■ Selected excerpt ■
>>>
Verbatim: How Teatr.doc Began 

Aleksandr Rodionov, Театръ / Teatr. 09. March 2019 

Translated by Csenge Nage 

Edited by Elena Susanna Weygandt 

1. Verbatim 

Like Ibsen’s Brand – the unattainable and the necessary – Man seeks true theatre. Like Goethe’s  Faust – unseen but great – Man anticipates the true theatre. Meanwhile, in the low valleys, the  lemurs are fucking lemurs with their small, flickering, ever-renewing, one-day technological  revolutions, replacing the instantly obsolete ones. Seventy years before the events we are  describing, lemurs invented the portable voice recorder. The tape recorder was invented earlier,  but the portable recorder was invented on the cusp of the ‘40s. 

By the photographer catching a moment with a snapshot, by choosing the angle and close-up  with a hand-held apparatus, the photographer can become a photo-reporter, a photojournalist. He  who did not adjust the world to his lens, but came into the fluid world with a lens, became a  probe, and was thus able to invade the medium, to witness the moment. 

Let he who catches other people’s words go to the place where people talk to each other, and then  those other people’s speech will remain free. It’s not only about feeling the alienness of another  voice, preserving the alienness of another’s tone, style, and thinking when importing a line – into  a poem, into an essay, into a play – but it’s also about taking journey into the environment, a  pilgrimage to the fact: this is what the portable means of audio recording allows. In those years,  when Verbatim playwriting was born, it was thanks to the dictaphone/voice recorder.
<<<
■ Exercises to complete ■
a. In the Teatr.doc essay, what did lemurs invent seventy years before the events it describes?
b. Please print the part of the Teatr.doc essay that begins at the words "Like Ibsen’s Brand" and ends after "of the ‘40s.".
The listing that follows isn't needed for anything here.

■ Material ■
>>>
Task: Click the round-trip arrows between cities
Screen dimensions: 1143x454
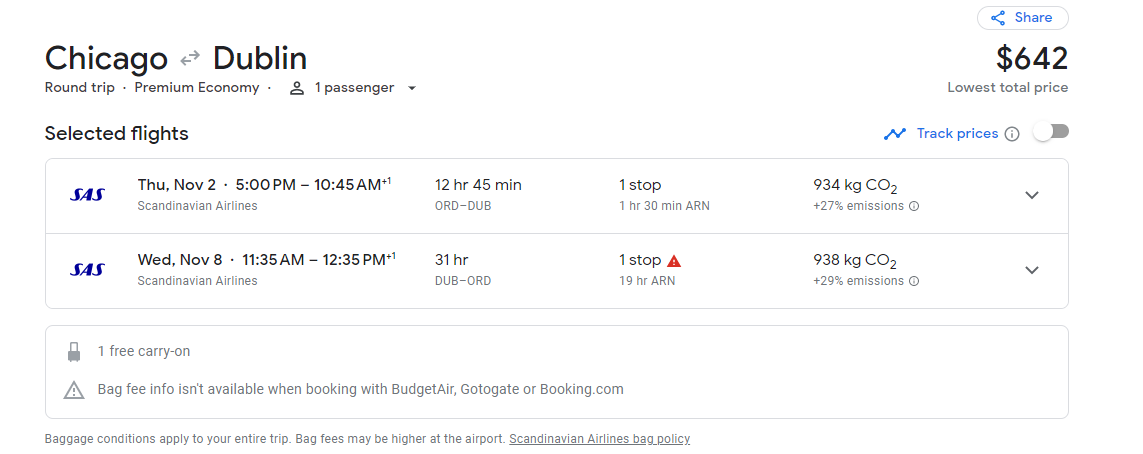Action: 190,59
<<<
■ Responses in order ■
a. The portable voice recorder.

b.
Like Ibsen’s Brand – the unattainable and the necessary – Man seeks true theatre. Like Goethe’s  Faust – unseen but great – Man anticipates the true theatre. Meanwhile, in the low valleys, the  lemurs are fucking lemurs with their small, flickering, ever-renewing, one-day technological  revolutions, replacing the instantly obsolete ones. Seventy years before the events we are  describing, lemurs invented the portable voice recorder. The tape recorder was invented earlier,  but the portable recorder was invented on the cusp of the ‘40s.